Items taken from a dataset:
* Start *

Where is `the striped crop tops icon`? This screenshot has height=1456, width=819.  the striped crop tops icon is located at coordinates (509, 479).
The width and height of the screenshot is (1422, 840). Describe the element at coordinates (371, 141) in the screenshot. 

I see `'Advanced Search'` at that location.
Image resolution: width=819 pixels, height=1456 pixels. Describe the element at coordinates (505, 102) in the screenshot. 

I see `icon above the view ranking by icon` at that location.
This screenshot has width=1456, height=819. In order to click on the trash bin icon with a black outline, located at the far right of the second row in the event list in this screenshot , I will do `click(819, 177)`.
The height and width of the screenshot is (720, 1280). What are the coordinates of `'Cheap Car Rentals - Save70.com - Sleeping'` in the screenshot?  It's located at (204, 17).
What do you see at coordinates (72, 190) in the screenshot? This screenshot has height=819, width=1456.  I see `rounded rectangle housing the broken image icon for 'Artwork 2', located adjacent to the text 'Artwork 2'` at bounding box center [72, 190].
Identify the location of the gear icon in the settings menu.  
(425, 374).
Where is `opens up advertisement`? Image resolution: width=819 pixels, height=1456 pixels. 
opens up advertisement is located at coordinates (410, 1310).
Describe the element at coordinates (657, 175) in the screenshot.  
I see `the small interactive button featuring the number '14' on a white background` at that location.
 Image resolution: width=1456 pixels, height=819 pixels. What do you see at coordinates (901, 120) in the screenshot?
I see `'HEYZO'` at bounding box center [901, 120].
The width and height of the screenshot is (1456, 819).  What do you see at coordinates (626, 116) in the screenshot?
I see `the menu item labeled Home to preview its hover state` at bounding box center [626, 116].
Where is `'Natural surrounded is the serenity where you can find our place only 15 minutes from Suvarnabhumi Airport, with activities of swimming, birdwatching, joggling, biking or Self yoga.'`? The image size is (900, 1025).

* End *

__Your goal__
Write out the full listing above word for word, changing nothing.

__Right answer__
Where is `the striped crop tops icon`? This screenshot has height=1456, width=819.  the striped crop tops icon is located at coordinates (509, 479).
The width and height of the screenshot is (1422, 840). Describe the element at coordinates (371, 141) in the screenshot. 

I see `'Advanced Search'` at that location.
Image resolution: width=819 pixels, height=1456 pixels. Describe the element at coordinates (505, 102) in the screenshot. 

I see `icon above the view ranking by icon` at that location.
This screenshot has width=1456, height=819. In order to click on the trash bin icon with a black outline, located at the far right of the second row in the event list in this screenshot , I will do `click(819, 177)`.
The height and width of the screenshot is (720, 1280). What are the coordinates of `'Cheap Car Rentals - Save70.com - Sleeping'` in the screenshot?  It's located at (204, 17).
What do you see at coordinates (72, 190) in the screenshot? This screenshot has height=819, width=1456.  I see `rounded rectangle housing the broken image icon for 'Artwork 2', located adjacent to the text 'Artwork 2'` at bounding box center [72, 190].
Identify the location of the gear icon in the settings menu.  
(425, 374).
Where is `opens up advertisement`? Image resolution: width=819 pixels, height=1456 pixels. 
opens up advertisement is located at coordinates (410, 1310).
Describe the element at coordinates (657, 175) in the screenshot.  
I see `the small interactive button featuring the number '14' on a white background` at that location.
 Image resolution: width=1456 pixels, height=819 pixels. What do you see at coordinates (901, 120) in the screenshot?
I see `'HEYZO'` at bounding box center [901, 120].
The width and height of the screenshot is (1456, 819).  What do you see at coordinates (626, 116) in the screenshot?
I see `the menu item labeled Home to preview its hover state` at bounding box center [626, 116].
Where is `'Natural surrounded is the serenity where you can find our place only 15 minutes from Suvarnabhumi Airport, with activities of swimming, birdwatching, joggling, biking or Self yoga.'`? The image size is (900, 1025).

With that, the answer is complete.